Each instance of inaction sends a message to society — that wrongdoing is tolerable until it  becomes too large to ignore. Such a message not only emboldens offenders but discourages  honest citizens.  

Justice that responds only after devastation is not justice — it is reaction.  

A constitutional democracy cannot afford gatekeepers who decide which suffering deserves  attention.  

RECOMMENDATIONS  

To bridge the gap between law and lived reality, the following reforms are essential:  Strict enforcement of mandatory FIR registration, irrespective of monetary value  Disciplinary accountability for officers refusing or discouraging complaints  Victim-centric training, especially in cyber and gender-sensitive offences 

Independent district-level police grievance authorities  

Standard operating procedures for cybercrime complaints  

Public awareness initiatives educating citizens about early reporting rights  Shift from reactive to preventive policing philosophy  

Justice must not wait for tragedy. It must intervene before it occurs. 

REFERENCES/ BIBLIOGRAPHY 

INDIAN CONSTITUTION : Article- 14, 15, 19, 21.  

Lalita Kumari v. Gov’t of Uttar Pradesh, (2014) 2 SCC 1 (India).  

Justice K.S. Puttaswamy (Retd.) v. Union of India, (2017) 10 SCC 1 (India).  Prakash Singh v. Union of India, (2006) 8 SCC 1 (India).  

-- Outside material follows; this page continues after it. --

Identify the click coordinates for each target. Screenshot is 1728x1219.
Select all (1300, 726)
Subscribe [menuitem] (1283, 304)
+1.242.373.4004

Manubhai Ratilal Patel v. State of Gujarat, (2013) 1 SCC 314 (India).  

Information Technology Act, 2000, India.  

Code of Criminal Procedure, 1973, India.  

Law Commission of India, 154th Report on the Code of Criminal Procedure (1996).  Bureau of Police Research and Development, Status of Policing in India Reports.  

United Nations, Declaration of Basic Principle of Justice for Victims of Crime and Abuse of  Power (1985).